CH. IV. -- Gil Blas becomes a favourite with the Duke of Lerma, and the confidant of an important secret.
THOUGH his grace's interviews with me were short as the fleeting visions of supernatural communication, my turn and character won its way gradually into his excellency's good liking. One day after dinner, he said: Attend to me, Gil Blas. I really like you very muck You are a zealous, confidential lad, full of understanding and discretion. My trust cannot be misplaced in such hands. I threw myself at his feet, at the music of these words; and kissing his outstretched hand, answered thus: Is it possible that your excellency can think so favourably of your servant? What a host of enemies will such a preference conjure up against me! But Don Rodrigo is the only man whose privy grudge is formidable enough to alarm me.

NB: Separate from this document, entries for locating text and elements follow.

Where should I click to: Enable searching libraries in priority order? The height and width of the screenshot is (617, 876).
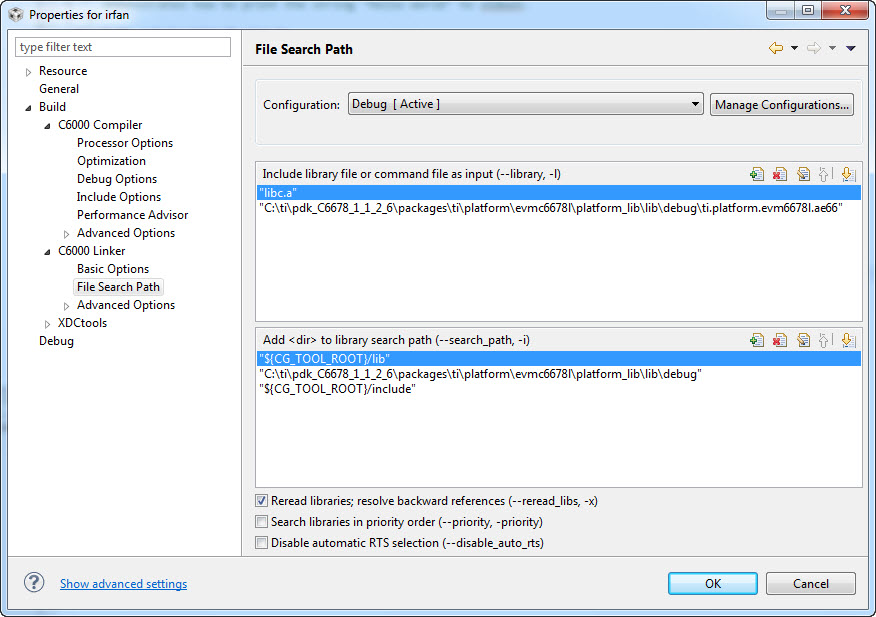coord(262,521)
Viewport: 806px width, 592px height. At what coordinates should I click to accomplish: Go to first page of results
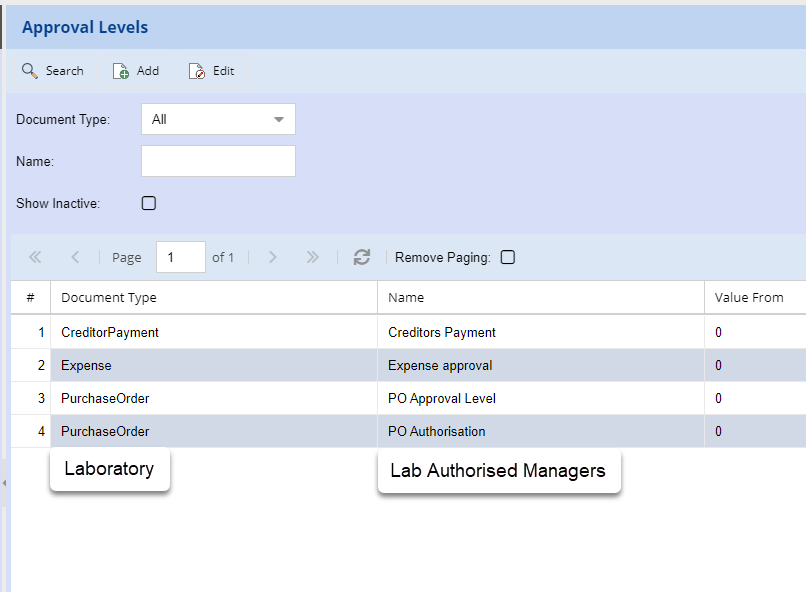[x=35, y=257]
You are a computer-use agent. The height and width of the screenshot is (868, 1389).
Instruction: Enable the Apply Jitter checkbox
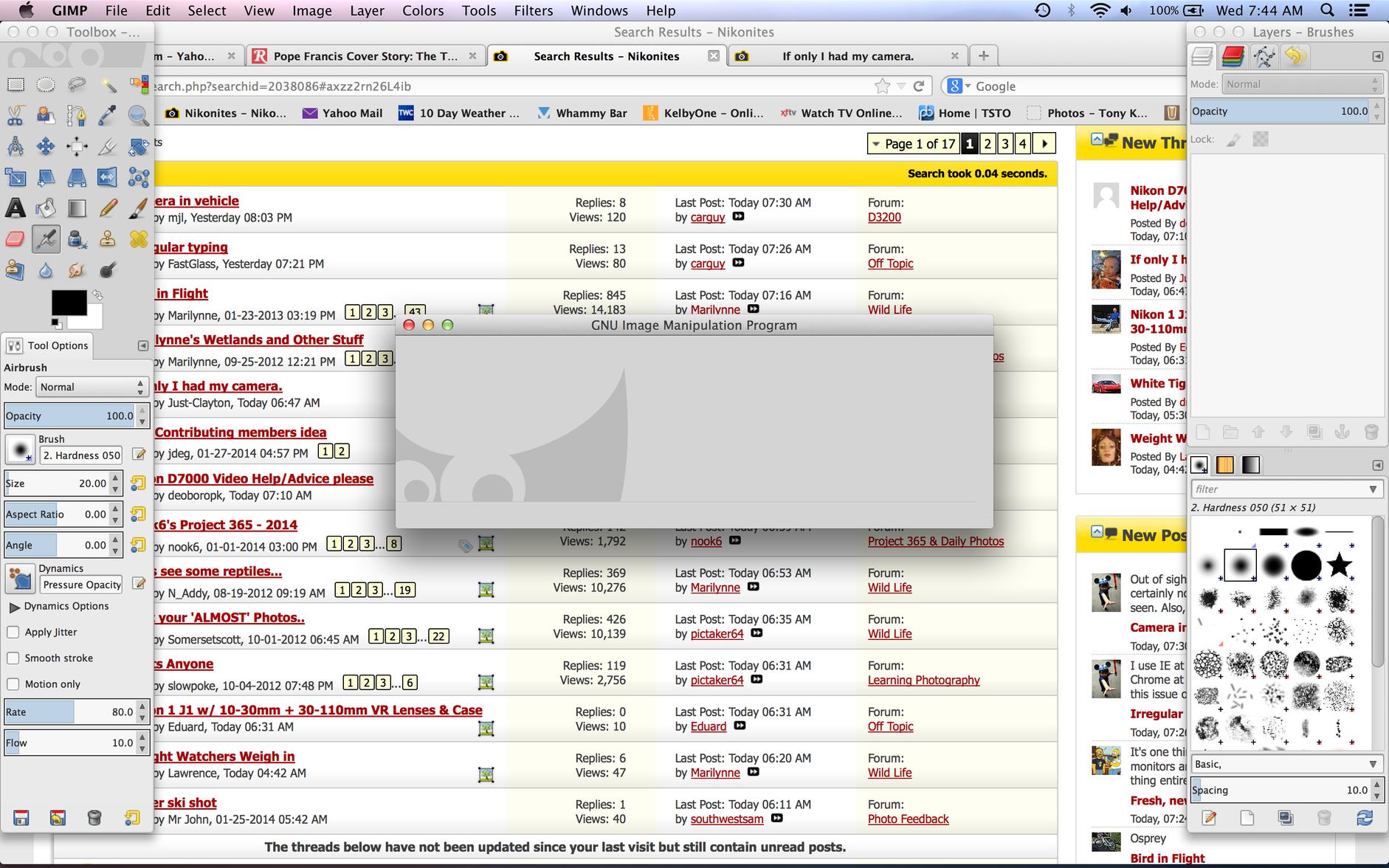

You have nothing to fear from that quarter, replied the duke. I know Calderona. He has loved me from his cradle. Every movement of his heart is in unison with mine. He cherishes whatever I love, and hates in exact proportion to my dislike. So far from being alarmed at his ill-will, you ought, on the contrary, to hug yourself on his peculiar partiality. This let me at once into the abysses of Don Rodrigo's character. He shuffled and cut the cards to his own deal, and paid his debts of honour out of his excellency's pool. One could not be too wary with this gentleman.
To begin, pursued the duke, with a proof my thorough reliance on your faith, I will open to you a long-projected design. It is necessary for you to be informed of it, to qualify you for the commissions with which I shall hereafter have occasion to intrust to you. For a great length of time have I beheld my authority universally respected, my decisions implicitly adopted, places, pensions, governments, vice-royalties, and church preferments all awaiting my disposal. Without umbrage to my royal master, I may be said to be absolute in Spain. My individual fortunes can be pushed no higher. But I would willingly fix firm the structure I have raised; for the storms are already beginning to beat about the citadel of my peace. My only safety must consist in nominating my nephew, the Count de Lemos, as my successor in the ministry.

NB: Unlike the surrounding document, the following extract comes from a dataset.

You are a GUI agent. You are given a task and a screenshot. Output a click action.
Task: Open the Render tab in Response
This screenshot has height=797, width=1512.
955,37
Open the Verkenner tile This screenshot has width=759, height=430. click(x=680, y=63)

This profound courtier, observing my astonishment, went on thus. I see plainly, Santillane, I see plainly what surprises you. It seems strange and unaccountable that I should prefer my nephew to my own son, the Duke d'Uzeda. But you are to learn that this last has too narrow a genius to fill up my place in politics; and there are other reasons why I set my face against him. He has found out the secret of making himself agreeable to the king, who wants him for his interior cabinet; and back-stairs influence is what I cannot bear. Royal favour is a sort of political mistress; exclusive possession is its only charm. The very existence of the passion is identified with inextinguishable jealousy; nor can we the better endure to share the bliss, because our rival has been nursed in our own bosom.
Thus do I lay bare the very recesses of my soul. I have already tried to ruin the Duke d'Uzeda with the king; but having failed, am pointing my artillery towards another object. I am determined that the Count de Lemos shall stand first with the Prince of Spain. Being gentleman of his bedchamber, he has opportunities of talking with him continually; and, besides that he has a winning manner with him, I know a sure method of enabling him to succeed in his enterprise. By this device, my nephew will be pitted against my son. The cousins harbouring unfavourable suspicions of each other, will both be forced to place themselves under my protection; and the necessity of the case will render them submissive to my will. This is my project; nor will your assistance be of slender avail to its success. It is you whom I shall make the private channel of communication between the Count de Lemos and myself.
After this confidence, which sounded for all the world like the clink of current coin, my mind was easy about the future. At length, said I, behold me taking shelter under Plutus's gutter; the golden shower may drench me to the skin, before I shall cry hold, enough! It is impossible that the bosom friend of a man, by whom the whole music of the political machine is tempered, should be left to thrum upon the discord of poverty. Full of these harmonious visions, my fifths and octaves were but little untuned by the sensible declension of my purse.